Tata Avinya is a five-seater, concept electric SUV designed and unveiled by Indian automaker Tata Electric Passenger Mobility Limited (TEPM) on April 29, 2022 in Mumbai. The concept is the first model to be based on the company's "Gen 3 architecture".

The concept is the first one of the new breed of electric vehicles by TEPM, which is based on a new design language set to be introduced in the market by 2025.

Naming 
The word Avinya, derived from the Sanskrit language, means 'innovation'. Avinya, which also has 'in' in its letters, represents its Indian roots.

Design 
The concept, originally inspired by a catamaran, is the company's vision for future electric mobility. It is claimed to be based on a human-centric design and the company claims that the concept has a versatility of a SUV and the comfort of a MPV.Martin Uhlarik is the head of design of this car. 
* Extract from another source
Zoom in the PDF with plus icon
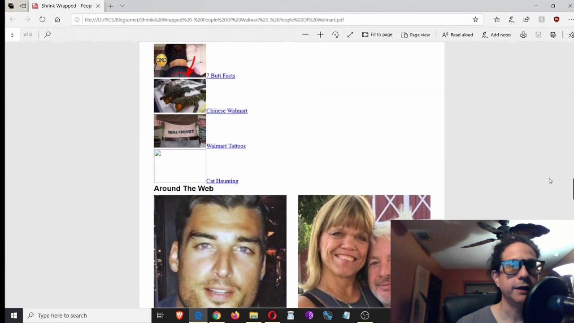 pos(320,35)
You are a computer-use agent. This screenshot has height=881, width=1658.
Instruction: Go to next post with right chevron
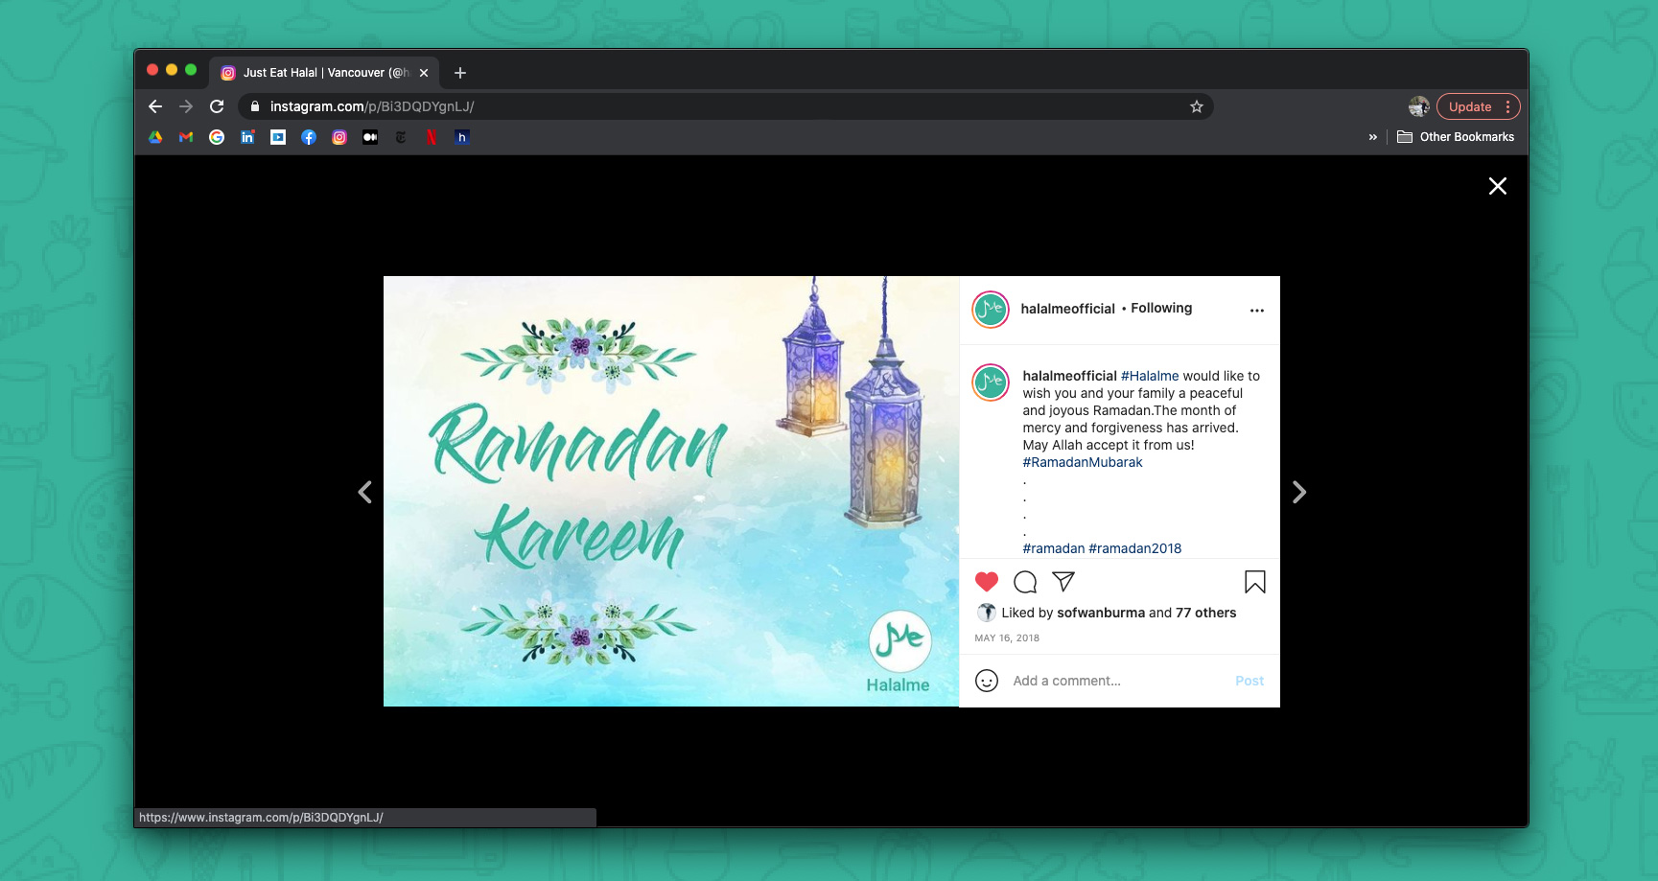(x=1298, y=493)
The concept is the first model to be based on the "Gen 3 architecture", which is the design language of the company that is entirely focused on electric vehicles.The concept also focuses on incorporating sustainable materials in its interiors.

Technology 
The "Pure EV Gen 3 Architecture" of TEPM is a totally new design language entirely optimized for electric vehicles. This design language is supposed to be a flexible language for offering smart, spacious and sustainable vehicles for the future.
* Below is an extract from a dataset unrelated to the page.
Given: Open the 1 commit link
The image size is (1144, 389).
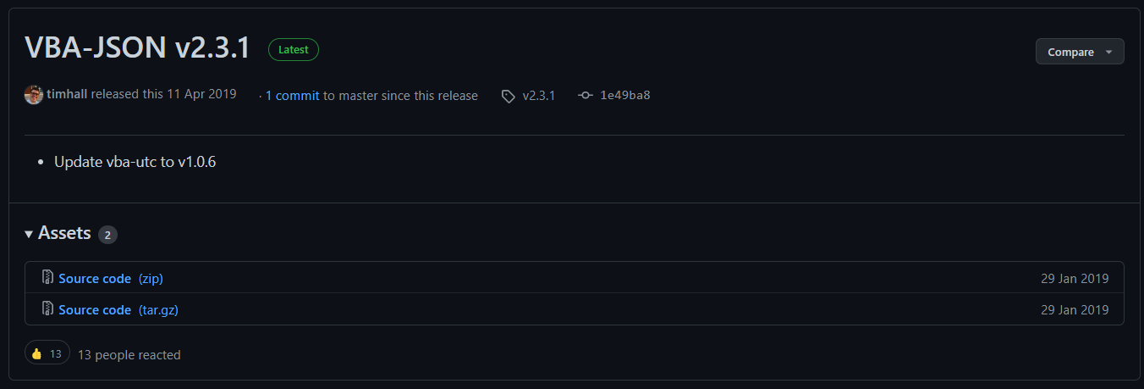Looking at the screenshot, I should (x=292, y=96).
One of the main features of this design language is increased range. The vehicles based on this language is set to offer more range than the current electric vehicles of the company. The overall philosophy of enhanced range would be 'Minimize-Maximize-Optimize'.

The company's "Gen 3 architecture" is expected to support connectivity features, advanced driver-assistance system (ADAS) and enhanced performance and efficiency than the current models. The upcoming models on this platform is also expected to have a better water and dust protection engineered to global standards, than the current models.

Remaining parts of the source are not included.